Alfonso Mata
Cuando escucho la radio o veo la televisión, una sensación de angustia y de temor me sobrecoge. La aventura nacional, su amplia variedad de sucesos, me muestra una vida diaria cuajada de barbarismo, de temas particulares, en que se mezclan las mismas ideas: violencia, latrocinio, injusticias y en cuanto al detalle de los hechos que los medios nos refieren, sean estos de un pasado reciente o de actualidad, todos ellos se presentan con un denominador común: irracionalidades que brotan de la voracidad humana, mezclada de constantes violaciones a la propiedad y al derecho de gentes y en medio de eso, nunca aparece, pero siempre está presente, una multitud de desesperados y acorralados, que se refugia en ser observadores como yo, y que solo de pronto encolerizados -más creo que consigo mismo– salen a las calles a «protestar», para dar testimonio de sí mismos, de que existen, de volverse una expresión verbal y simple de inconformidad.
Entre las observaciones diarias, los medios de comunicación describen, con pormenores y a la saciedad, la arbitrariedad, el irrespeto, la locura del robo y el engaño. Una historia política y social, llena de violaciones a las normas de convivencia y la ley; llena de protagonistas con mentalidades impregnadas de ambiciones e irrespeto por la dignidad humana que empujan hacia una cultura de violencia y de terror, en donde el menosprecio a lo que constituye la identidad de la vida humana, es un común denominador; en donde toda expresión de inconformidad, es vista como una forma de terrorismo; en donde la soberanía, se ha limitado rigurosamente a un aspecto: defender a capa y espada, un sistema que genera una vida social que se reproduce bajo una polarización, en que unos saquean el bienestar y la oportunidad de otros, generando al mismo tiempo, sensatez y locura, progreso y decadencia, sin referencia con normas, sin alguna finalidad que no sea egoísta, y en medio de una fuerza propulsora, que apunta a emociones y propósitos, al margen de la ley, como la máxima de la plenitud a alcanzar. Todo lo anterior, aunque de presencia molesta e insoportable, va creando una ciudadanía y grado de civilización, cada vez más denigrante y decadente, la cual cada vez menos se conmueve, deambulando por el territorio nacional, con un sentimiento vago de nacionalidad. Nos desintegramos.

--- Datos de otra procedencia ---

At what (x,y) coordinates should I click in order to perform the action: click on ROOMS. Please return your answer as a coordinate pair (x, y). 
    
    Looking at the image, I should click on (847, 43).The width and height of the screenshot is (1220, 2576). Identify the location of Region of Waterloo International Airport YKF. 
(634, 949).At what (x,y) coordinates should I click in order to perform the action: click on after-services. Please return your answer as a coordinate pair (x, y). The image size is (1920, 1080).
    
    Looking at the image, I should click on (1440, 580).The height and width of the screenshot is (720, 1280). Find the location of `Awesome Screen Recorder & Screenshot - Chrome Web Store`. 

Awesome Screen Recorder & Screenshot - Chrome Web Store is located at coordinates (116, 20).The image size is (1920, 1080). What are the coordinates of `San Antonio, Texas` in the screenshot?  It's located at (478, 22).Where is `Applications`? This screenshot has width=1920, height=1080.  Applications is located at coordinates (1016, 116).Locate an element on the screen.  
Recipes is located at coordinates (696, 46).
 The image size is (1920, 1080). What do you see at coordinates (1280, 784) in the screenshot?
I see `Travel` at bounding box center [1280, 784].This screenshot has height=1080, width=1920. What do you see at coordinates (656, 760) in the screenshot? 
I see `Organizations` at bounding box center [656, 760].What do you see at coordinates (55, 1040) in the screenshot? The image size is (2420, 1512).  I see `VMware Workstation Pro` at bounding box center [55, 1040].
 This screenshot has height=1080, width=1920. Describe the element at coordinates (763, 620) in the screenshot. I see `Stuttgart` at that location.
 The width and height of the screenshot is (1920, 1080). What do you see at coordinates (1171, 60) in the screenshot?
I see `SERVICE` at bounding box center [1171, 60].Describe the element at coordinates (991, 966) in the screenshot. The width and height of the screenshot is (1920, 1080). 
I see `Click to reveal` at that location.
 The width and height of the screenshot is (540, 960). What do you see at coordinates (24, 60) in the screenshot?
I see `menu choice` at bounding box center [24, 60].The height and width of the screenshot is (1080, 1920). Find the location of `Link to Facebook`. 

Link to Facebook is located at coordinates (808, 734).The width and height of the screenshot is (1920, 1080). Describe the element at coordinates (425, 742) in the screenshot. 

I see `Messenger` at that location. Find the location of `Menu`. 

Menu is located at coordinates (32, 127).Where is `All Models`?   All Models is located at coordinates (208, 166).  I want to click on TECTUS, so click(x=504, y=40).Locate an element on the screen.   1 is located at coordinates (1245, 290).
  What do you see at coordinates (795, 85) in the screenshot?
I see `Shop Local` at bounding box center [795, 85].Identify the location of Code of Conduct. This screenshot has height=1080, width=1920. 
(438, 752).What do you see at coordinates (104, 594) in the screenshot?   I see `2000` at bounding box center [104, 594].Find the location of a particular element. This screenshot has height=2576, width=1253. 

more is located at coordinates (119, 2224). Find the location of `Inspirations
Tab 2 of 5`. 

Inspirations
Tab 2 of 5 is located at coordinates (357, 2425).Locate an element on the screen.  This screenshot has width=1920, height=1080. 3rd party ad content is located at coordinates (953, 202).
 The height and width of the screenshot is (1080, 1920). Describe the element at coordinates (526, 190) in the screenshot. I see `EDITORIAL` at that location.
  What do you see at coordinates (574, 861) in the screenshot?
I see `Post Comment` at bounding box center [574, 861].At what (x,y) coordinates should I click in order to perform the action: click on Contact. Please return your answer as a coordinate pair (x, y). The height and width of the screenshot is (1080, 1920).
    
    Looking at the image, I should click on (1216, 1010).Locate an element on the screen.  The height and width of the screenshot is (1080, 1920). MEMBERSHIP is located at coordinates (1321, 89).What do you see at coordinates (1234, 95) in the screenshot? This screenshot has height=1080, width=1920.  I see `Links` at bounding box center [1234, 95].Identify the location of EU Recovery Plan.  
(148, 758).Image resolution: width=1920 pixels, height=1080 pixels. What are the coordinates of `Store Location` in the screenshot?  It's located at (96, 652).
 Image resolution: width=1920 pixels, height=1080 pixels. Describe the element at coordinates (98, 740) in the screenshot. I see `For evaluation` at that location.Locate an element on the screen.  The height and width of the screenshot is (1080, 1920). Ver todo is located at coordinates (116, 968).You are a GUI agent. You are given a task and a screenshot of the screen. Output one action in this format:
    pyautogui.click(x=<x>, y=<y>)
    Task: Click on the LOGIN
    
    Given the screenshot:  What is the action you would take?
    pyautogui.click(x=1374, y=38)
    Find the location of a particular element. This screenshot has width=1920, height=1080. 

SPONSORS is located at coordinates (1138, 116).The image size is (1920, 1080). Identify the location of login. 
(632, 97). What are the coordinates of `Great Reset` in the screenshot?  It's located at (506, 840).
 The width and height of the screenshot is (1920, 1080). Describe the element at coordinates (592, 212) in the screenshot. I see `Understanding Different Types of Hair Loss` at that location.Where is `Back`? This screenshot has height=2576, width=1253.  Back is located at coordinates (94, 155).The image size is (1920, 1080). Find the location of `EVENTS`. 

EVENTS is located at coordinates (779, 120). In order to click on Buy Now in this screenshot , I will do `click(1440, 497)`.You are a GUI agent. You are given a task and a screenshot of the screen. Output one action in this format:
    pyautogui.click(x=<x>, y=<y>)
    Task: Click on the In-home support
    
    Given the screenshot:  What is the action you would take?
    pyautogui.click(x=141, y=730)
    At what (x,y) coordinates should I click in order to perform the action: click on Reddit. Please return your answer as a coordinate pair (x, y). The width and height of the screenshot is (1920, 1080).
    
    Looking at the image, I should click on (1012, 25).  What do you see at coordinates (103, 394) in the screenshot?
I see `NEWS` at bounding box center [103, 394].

La historia nacional, a más de constituir un doble relato de políticos y sociedad, nos habla de la decadencia y de la ruina institucional y democrática, consecuencia de la ambición y delirios casi instintivos de algunos. A diario nuestra historia despliega ante nosotros, la grandeza y miseria de hombres y mujeres políticos y ciudadanos, que o lucran o sufren, o trasiegan o mendigan, o victimizan o son víctimas. Y todo ello nos presenta un cataclismo económico y social, un terrorismo público y privado, una encrucijada jamás vista en su violencia y en su saqueo, en donde la felicidad y el bienestar, son tan solo una esperanza. Es pues, una historia detallada, en que la mayoría no tenemos conciencia de nuestra propia e inminente destrucción; de nuestros más elementales valores que nos hacen humanos. Un preludio de la ruina de nuestra nación. La falta de identidad, de temor al cambio, del sacrificio, de un uso adecuado y oportuno de nuestra soberanía, está dominada y manejada por agentes insensibles que nos separan a unos de otros. Tales agentes son la violencia, el irrespeto, la infidelidad e irresponsabilidad, que nos lleva a la negación y trasgresión del pacto social y a la demolición del bienestar común, en medio de una confusión de erupciones esporádicas, que hace estallar toda la vida cotidiana nacional y particular a diario, sin rumbo y sin creencias articuladas, lo que desemboca en violencia y miedo, sin poder formular ideales conscientemente, en oposición a coyunturas egoístas. Estamos ante la disolución del sujeto social y por consiguiente, carentes de agentes persuasivos, que remodelen un ideal de nación.